• What you will do
Only one stretch of the data below should be repeated: the lines from the line containing "Instruction: Click the View" through the line containing "This screenshot has height=565, width=1568.", inclusive, exactly as they are.

• Data entries
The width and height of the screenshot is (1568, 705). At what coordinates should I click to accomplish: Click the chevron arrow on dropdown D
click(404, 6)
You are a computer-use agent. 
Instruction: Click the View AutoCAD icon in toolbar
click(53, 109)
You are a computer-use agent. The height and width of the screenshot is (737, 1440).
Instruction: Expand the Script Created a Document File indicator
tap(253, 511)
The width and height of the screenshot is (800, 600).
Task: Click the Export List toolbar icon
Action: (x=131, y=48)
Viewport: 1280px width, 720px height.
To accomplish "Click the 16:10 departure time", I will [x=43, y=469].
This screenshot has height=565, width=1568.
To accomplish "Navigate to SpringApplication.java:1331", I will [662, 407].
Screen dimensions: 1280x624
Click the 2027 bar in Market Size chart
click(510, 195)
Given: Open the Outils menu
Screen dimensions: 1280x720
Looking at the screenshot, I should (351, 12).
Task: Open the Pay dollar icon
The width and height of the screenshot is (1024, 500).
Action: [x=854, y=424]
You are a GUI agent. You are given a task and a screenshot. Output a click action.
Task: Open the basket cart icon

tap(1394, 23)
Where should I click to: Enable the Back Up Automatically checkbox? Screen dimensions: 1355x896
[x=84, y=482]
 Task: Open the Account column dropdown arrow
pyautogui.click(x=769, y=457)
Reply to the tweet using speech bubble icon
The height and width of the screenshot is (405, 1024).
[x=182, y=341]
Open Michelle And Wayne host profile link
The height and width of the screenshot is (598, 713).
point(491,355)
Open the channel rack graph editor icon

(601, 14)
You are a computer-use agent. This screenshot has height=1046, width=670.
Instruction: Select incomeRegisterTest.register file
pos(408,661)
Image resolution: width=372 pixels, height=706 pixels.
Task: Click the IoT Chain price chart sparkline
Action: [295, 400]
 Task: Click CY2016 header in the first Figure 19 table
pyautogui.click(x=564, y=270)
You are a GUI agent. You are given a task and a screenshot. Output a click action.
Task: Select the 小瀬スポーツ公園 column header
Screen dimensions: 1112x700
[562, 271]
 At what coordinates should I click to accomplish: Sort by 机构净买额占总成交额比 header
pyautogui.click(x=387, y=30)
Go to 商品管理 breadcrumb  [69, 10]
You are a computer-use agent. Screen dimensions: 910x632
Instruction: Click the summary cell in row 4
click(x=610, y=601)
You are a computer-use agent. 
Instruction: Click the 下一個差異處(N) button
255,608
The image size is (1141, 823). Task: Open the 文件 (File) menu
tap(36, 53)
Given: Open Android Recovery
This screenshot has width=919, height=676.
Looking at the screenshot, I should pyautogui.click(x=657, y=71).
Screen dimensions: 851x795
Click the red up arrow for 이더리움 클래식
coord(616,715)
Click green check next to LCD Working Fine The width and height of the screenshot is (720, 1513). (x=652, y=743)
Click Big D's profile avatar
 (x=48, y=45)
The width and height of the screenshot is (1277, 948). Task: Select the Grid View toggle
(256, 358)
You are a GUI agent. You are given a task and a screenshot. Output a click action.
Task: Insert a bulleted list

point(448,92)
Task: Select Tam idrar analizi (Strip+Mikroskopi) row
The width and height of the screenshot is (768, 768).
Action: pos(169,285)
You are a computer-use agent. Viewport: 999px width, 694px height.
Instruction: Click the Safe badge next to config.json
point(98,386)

• Task answer
Instruction: Click the View AutoCAD icon in toolbar
click(53, 109)
You are a computer-use agent. The height and width of the screenshot is (737, 1440).
Instruction: Expand the Script Created a Document File indicator
tap(253, 511)
The width and height of the screenshot is (800, 600).
Task: Click the Export List toolbar icon
Action: (x=131, y=48)
Viewport: 1280px width, 720px height.
To accomplish "Click the 16:10 departure time", I will [x=43, y=469].
This screenshot has height=565, width=1568.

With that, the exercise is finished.